Wasted effort of artists/world designers because of this retarded "activities/checklist" design (hoping after Zelda, the press( and the players) finally hammer down on this).
Take a look at your own map, history, look at architecture, characters that you have in location and ask yourself how do we connect them and leave for player to discover. In 2077 exploration should be all about strong world building...Night City a place with hundreds of stories to tell, at least half of them only discovered throughout the world, with no "gamey" guidance and outside of existing questlines.
Puzzle element that relies on combined recognition should also play a role here. Simple example: delirious homeless person give a few creds to, you can hear chanting some mad riddle, every now and then. Most ignore it, but you decide to pay attention and end up discovering hidden location not far that fits the description, a rare weapon mod cache and some insight about this person's history.

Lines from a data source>

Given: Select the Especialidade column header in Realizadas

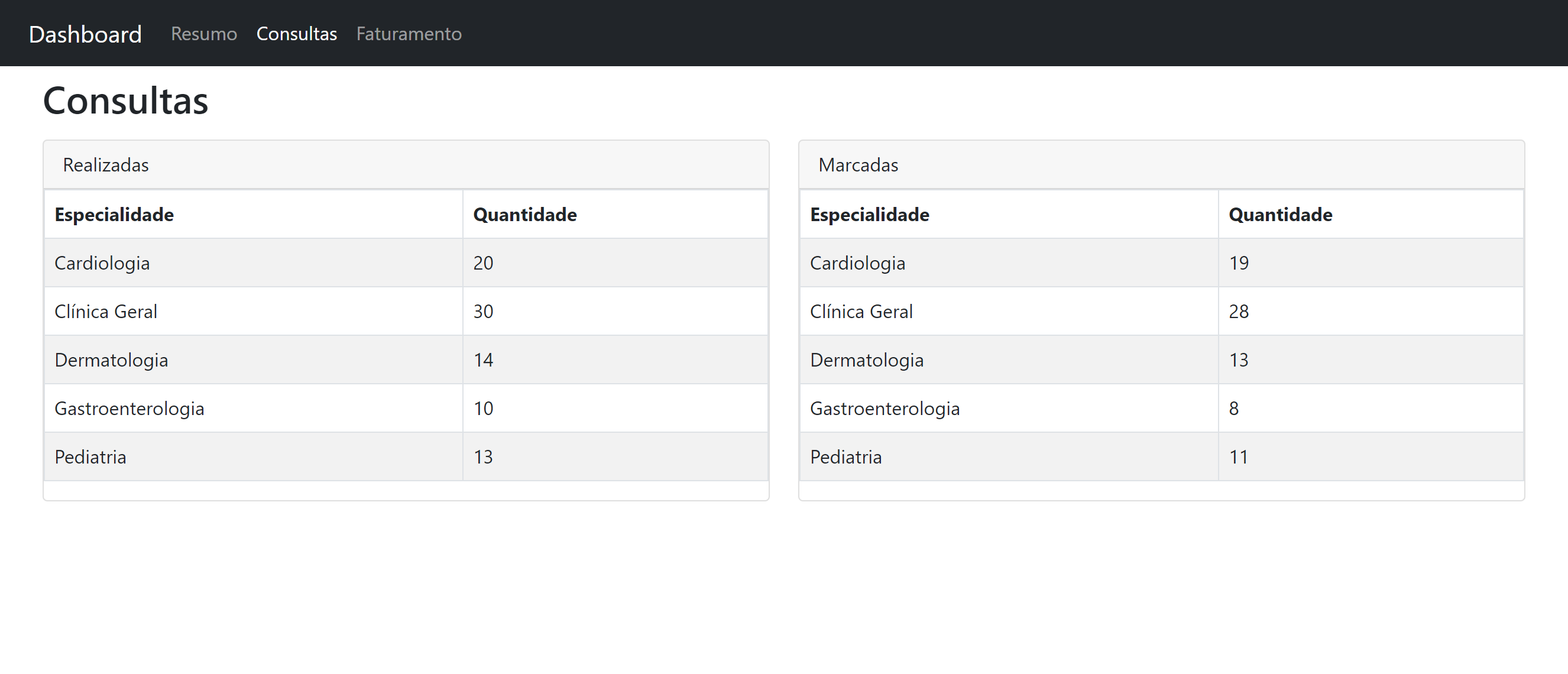Looking at the screenshot, I should coord(114,213).
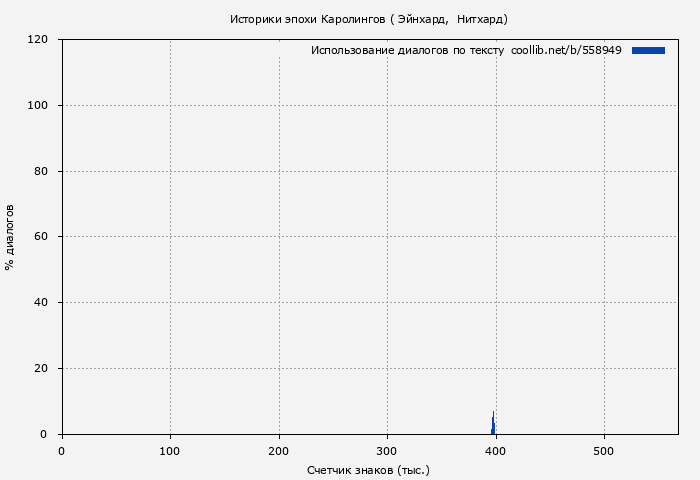Click the y-axis tick label 120
Viewport: 700px width, 480px height.
pos(39,40)
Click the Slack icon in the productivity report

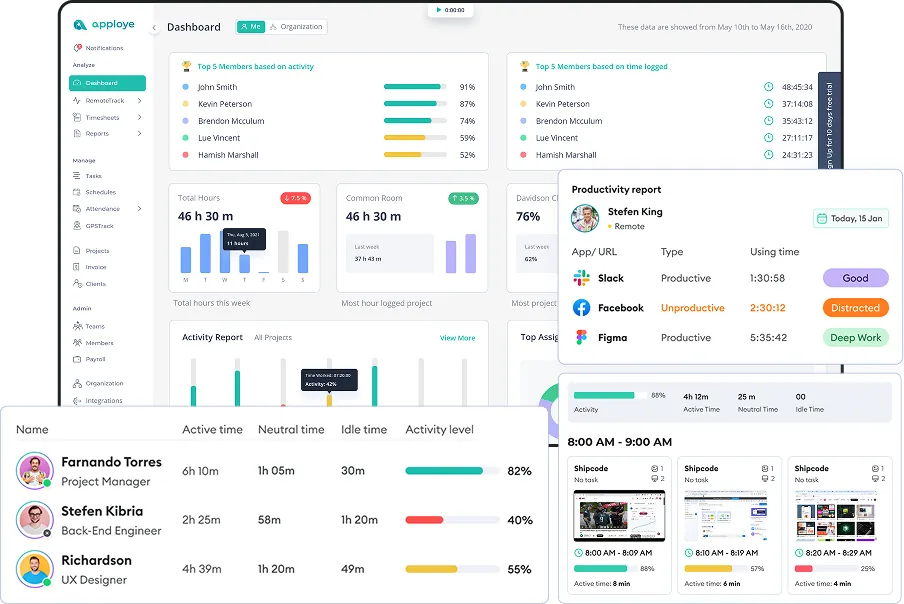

Tasks for this exercise>
• a. Decide whether each statement agrees with the post on open-world exploration design, answering yes or no and quoting the deciding words: (i) at least half of Night City's stories should be found only throughout the world; (ii) exploration in 2077 should rely on "gamey" guidance; (iii) in the example, the player gives the homeless person a few creds.
• b. In the post on open-world exploration design, what does the player end up discovering after paying attention to the homeless person's riddle? List every item.
• c. Resume the post on open-world exploration design, continuing after its final sentence.

Results for the exercise>
• a.
(i) Yes: "at least half of them only discovered throughout the world"
(ii) No: "with no "gamey" guidance and outside of existing questlines"
(iii) Yes: "delirious homeless person give a few creds to"

• b.
- A hidden location not far away that fits the description
- A rare weapon mod cache
- Some insight about this person's history

• c.
Or a hidden object in environment ( like say, finding a wallet) that hints to another location, ( you notice a bar card to a place person frequently visits), then to another and so on.

Each of Night City's streets/locations could be filled with these kind of exploration "quests/chains" designed around object discovery, audio/visual cues, environment recognition, puzzle solving and worldbuilding( between map and history, characters and locations), leading the player to more "intuitively" learn about the layout of the place.

At the end of the day, player would realize you've been "tricked" by the developers. You now know the place inside out and no longer need any kind of mini-map for travelling.
 
kofeiiniturpa

kofeiiniturpa

Mentor
#60
Apr 6, 2017
Zagor-Te-Nay;n8333230 said:
Saints Row II ... from open world/exploration it does everything wrong..like it's designed by people who thoroughly hate exploration. Or simply have no clue what it is about.
Click to expand...
Just like nearly all games of that type, GTA's included. It's extremely hard to find the balance between the world feeling empty and feeling crowded where meaningless and everything that suppsed to matter (like the main storyline) loses its importance and drowns under a mountain second hand filler fluff and the player is left thinking "where the fuck am I supposed to be going with all this" (the syndrome that plagues Bethesda's games -- so much stuff, nothing matters or feels special anymore).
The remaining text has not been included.